> Exercise objective
Resume the assignment text on the American Dream and free markets, writing on from its final sentence.
-- START OF Passage --
Assignment:
Question 1
The American Dream
Overview
As you consider the concepts that we have dealt with in this first unit, implicit in these free market ideas is the conclusion that markets measure scarcity and allocate scarce resources through the pricing mechanism. In addition, consumers dictate to markets what and how much to produce and income and wealth is determined by individual productivity/ingenuity. Adam Smith saw competition as the "invisible hand" that would keep the playing field level for everyone. It was believed, at least in the beginning of a market economy, that these mechanisms-over time--will always maintain a stable, growing, full employment economy. It also assumes that you don't tamper with free markets and that the proper incentive is present to reward all who are providing resources, i.e., capital, labor or entrepreneurs.
Historically, we have seen an evolution of economic and political thought as we have dealt with the many changes and challenges that have occurred. These challenges have prompted a closer examination of our basic assumptions about our market economy. Our founding fathers saw government as having a very limited role-maintain an army and a navy to protect our shores and a political/legal system to make and enforce laws and to settle disputes. This would seem to support the argument today that government should be much smaller and that the private sector always has the better answer.
The reality is that our economic/political system today has evolved and changed as result of the many historical events has occurred. Our reaction to these events have suggested that, although a market economy has worked very well for us, there may be a few inherent problems that do not have a built-in answer.
-- END OF Passage --
-- START OF Dataset --
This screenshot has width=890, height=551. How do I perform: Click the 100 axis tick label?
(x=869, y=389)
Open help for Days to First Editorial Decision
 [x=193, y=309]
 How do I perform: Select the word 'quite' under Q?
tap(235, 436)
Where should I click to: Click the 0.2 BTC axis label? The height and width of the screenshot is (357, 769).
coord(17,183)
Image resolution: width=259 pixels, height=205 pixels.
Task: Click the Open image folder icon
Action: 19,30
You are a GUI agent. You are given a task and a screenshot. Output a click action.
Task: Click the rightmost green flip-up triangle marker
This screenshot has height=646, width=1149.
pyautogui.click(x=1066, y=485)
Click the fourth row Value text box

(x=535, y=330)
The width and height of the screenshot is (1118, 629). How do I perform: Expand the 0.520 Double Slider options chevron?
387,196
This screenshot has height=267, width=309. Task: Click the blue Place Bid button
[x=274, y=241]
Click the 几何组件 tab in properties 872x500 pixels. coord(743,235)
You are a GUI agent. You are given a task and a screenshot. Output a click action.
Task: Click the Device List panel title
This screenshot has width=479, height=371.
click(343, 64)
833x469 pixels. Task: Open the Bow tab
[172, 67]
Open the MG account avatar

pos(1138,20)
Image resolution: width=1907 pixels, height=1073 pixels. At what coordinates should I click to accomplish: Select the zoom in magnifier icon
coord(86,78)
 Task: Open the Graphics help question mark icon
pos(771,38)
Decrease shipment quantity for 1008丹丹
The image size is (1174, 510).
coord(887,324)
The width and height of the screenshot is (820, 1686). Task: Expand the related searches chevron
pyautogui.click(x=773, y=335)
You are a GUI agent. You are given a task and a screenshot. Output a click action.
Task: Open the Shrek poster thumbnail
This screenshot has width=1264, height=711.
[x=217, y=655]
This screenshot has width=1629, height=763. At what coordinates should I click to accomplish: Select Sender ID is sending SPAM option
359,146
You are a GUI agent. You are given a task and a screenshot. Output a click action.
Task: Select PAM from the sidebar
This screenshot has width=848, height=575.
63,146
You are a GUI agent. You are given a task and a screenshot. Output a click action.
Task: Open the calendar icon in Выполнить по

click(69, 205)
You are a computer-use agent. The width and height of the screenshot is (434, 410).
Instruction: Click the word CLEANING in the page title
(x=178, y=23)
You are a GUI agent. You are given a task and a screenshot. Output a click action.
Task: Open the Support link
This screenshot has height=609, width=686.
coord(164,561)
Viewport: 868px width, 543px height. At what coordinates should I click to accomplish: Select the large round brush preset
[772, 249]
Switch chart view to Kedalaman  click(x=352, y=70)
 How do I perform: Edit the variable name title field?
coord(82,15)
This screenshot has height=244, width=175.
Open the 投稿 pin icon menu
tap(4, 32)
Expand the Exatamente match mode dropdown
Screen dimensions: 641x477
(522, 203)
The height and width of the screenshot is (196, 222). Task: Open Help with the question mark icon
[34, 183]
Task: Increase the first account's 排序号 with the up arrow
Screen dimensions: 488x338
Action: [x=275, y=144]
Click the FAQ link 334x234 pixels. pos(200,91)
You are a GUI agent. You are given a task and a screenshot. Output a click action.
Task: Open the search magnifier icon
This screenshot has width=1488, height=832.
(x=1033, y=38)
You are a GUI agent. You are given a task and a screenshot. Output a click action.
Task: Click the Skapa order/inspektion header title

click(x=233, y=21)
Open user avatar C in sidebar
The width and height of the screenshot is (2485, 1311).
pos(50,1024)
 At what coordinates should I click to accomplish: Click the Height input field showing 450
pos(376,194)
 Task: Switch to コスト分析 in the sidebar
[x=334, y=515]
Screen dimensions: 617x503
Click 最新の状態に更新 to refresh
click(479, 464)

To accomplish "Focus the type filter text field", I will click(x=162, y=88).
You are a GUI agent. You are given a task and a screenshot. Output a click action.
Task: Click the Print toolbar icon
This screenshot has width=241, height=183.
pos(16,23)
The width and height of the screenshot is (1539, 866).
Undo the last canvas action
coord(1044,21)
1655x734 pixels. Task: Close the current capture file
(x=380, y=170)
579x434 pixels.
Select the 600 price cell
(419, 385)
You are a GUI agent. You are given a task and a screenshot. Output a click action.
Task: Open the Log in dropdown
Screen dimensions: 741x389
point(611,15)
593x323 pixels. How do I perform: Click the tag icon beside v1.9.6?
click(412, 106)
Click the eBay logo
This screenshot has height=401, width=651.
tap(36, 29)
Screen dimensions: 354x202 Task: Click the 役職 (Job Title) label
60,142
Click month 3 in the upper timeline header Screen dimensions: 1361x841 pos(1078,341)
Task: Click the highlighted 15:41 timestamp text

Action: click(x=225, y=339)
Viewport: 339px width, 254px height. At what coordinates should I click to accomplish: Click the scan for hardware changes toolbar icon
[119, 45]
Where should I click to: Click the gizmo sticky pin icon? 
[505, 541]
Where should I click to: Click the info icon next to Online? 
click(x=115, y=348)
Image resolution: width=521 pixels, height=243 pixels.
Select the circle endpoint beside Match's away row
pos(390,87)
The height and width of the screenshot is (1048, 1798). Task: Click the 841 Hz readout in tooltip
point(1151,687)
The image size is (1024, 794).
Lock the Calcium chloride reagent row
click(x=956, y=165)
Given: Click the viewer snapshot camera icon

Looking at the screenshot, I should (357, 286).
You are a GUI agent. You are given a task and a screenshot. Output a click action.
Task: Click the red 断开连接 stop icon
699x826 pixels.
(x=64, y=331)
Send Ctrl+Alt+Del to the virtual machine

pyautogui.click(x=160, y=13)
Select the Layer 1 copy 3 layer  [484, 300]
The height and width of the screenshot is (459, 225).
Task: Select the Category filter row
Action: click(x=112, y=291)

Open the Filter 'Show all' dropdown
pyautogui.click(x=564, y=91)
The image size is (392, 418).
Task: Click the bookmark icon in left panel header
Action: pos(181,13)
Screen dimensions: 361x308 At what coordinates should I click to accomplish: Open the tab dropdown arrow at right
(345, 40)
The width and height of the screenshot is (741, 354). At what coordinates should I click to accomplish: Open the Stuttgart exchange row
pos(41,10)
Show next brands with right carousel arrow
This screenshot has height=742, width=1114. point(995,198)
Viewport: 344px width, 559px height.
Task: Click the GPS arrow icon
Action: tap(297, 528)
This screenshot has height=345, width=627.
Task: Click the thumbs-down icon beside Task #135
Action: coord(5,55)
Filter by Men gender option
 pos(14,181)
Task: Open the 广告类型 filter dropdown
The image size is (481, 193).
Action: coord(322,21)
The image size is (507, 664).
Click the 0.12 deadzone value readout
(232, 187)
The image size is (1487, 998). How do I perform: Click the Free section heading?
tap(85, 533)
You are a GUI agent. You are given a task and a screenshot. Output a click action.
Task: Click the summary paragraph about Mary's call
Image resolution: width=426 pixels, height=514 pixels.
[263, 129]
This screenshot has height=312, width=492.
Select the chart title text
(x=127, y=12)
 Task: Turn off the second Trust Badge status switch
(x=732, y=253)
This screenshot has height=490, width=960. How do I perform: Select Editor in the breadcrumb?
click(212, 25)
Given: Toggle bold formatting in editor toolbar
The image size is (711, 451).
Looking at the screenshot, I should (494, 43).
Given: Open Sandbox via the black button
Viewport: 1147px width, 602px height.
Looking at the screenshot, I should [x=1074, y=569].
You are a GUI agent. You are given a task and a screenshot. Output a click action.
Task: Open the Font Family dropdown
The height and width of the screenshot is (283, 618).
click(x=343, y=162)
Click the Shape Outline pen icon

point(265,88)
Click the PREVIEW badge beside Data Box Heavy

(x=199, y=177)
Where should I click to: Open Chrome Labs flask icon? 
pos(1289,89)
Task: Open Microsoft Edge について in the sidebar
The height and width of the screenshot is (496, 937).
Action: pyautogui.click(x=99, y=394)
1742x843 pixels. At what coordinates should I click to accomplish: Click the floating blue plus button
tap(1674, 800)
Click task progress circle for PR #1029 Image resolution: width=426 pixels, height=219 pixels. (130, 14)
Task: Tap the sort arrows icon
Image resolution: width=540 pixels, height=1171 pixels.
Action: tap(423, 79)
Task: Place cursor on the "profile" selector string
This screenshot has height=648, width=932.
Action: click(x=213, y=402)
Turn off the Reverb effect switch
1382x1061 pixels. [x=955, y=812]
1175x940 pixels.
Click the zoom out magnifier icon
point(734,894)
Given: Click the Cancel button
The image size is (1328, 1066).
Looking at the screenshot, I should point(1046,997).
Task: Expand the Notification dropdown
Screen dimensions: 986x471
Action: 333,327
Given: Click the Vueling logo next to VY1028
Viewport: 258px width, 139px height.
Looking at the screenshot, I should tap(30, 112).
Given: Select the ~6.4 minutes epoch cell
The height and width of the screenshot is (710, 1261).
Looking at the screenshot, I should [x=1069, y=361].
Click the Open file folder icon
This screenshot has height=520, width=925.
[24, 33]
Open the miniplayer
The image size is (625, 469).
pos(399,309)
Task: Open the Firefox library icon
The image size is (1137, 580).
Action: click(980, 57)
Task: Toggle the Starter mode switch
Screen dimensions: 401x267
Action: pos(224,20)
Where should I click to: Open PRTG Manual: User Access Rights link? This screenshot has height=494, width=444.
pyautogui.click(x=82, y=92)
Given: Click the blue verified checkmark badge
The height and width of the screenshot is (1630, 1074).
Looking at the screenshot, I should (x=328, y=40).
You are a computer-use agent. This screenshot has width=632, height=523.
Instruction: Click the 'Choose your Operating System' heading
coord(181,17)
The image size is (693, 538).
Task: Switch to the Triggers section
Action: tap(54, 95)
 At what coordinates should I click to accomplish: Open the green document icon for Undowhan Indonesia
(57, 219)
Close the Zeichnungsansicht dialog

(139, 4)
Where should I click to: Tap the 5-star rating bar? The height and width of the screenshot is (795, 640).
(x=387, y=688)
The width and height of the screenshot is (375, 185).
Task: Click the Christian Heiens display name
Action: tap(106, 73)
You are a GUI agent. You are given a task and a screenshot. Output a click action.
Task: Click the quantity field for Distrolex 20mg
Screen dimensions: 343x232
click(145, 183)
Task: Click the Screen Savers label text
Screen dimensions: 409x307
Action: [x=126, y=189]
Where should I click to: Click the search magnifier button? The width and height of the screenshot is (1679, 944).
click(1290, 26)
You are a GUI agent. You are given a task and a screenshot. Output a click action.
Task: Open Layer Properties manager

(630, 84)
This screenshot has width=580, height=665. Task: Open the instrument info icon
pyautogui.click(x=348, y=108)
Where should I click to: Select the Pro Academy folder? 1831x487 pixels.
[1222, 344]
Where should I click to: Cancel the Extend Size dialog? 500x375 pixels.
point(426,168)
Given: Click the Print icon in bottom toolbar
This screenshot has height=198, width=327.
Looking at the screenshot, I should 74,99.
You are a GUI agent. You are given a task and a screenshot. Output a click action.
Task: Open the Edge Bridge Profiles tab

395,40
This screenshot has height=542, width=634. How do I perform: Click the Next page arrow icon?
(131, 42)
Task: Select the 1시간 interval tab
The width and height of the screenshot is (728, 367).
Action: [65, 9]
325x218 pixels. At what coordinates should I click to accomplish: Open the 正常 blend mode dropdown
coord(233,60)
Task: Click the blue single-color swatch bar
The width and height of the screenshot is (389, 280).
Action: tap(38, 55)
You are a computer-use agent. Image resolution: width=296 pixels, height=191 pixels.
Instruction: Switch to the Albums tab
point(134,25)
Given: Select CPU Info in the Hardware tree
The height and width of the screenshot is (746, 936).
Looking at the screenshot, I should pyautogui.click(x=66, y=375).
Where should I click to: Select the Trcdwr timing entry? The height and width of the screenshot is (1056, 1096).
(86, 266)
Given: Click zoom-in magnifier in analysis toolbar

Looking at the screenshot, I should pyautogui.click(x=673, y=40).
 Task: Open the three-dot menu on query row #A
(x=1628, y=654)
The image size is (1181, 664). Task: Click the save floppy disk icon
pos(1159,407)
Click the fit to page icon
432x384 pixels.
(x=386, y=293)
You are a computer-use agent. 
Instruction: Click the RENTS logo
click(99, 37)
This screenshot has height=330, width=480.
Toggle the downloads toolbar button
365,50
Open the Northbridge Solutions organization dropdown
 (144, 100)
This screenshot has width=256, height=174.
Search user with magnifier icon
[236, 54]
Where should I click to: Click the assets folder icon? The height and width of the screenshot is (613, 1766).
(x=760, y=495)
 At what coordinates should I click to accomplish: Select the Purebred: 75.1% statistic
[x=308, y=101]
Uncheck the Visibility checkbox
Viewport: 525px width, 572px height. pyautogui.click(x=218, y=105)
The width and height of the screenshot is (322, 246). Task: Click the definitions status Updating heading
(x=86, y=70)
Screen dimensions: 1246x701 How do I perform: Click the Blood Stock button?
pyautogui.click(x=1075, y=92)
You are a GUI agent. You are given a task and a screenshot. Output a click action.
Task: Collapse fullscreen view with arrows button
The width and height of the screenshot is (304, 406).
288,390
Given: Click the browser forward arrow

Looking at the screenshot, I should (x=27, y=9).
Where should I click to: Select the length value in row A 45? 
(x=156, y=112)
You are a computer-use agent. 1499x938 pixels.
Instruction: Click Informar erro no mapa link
-- END OF Dataset --
> Solved problem
The Sherman Anti-Trust act of 1890 marks the first of these worries. Given the growth and power of certain industries (such as Standard Oil of New Jersey) we saw markets being dominated by one firm (monopoly) or a small number of firms (oligopoly). Conclusion: it is hard to have a market economy without competition. The question, of course, is how to deal with this kind of economic/market power. The approach that was used in the late19th century was to turn the Federal government was the only entity that had enough power to break up these giant trusts and return to a competitive market. The legislation did just that, although it took nearly two decades.
By the late 1800s and early 1900s we were seeing an additional problem...the exploitation of labor. Working conditions, especially in industries such as mining and heavy manufacturing, was extremely difficult. Low pay, long hours, the danger to workers and the impact on their overall health was increasingly an issue. To deal with this problem, we again turned to government to pass laws that would mitigate some of these problems. Whether this was consistent with a market economy is still being debated.
The 1930s presented the most difficult economic challenge that we have ever faced. It meant that we had to re-examine another fundamental belief about our free market system, i.e. the belief that it will always return to a stable and full-employment state because of certain built-in market devices. As we waited from 1928 to 1932 for this to take place our economy literally imploded. GDP dropped by almost 50% and employment was at least 25%. Given this kind of crisis, we turned again to government.
Rugged Individualism and the American Dream
President Herbert Hoover is credited with the term "rugged individualism" and felt that it described a spirit and energy that was unique to the United States. It was a belief in individual initiative, personal freedom and responsibility which he felt was at the heart of our system. It also suggested that everyone had equal opportunity for personal success if they were willing to work hard. The general belief was that government had no role or responsibility in this process.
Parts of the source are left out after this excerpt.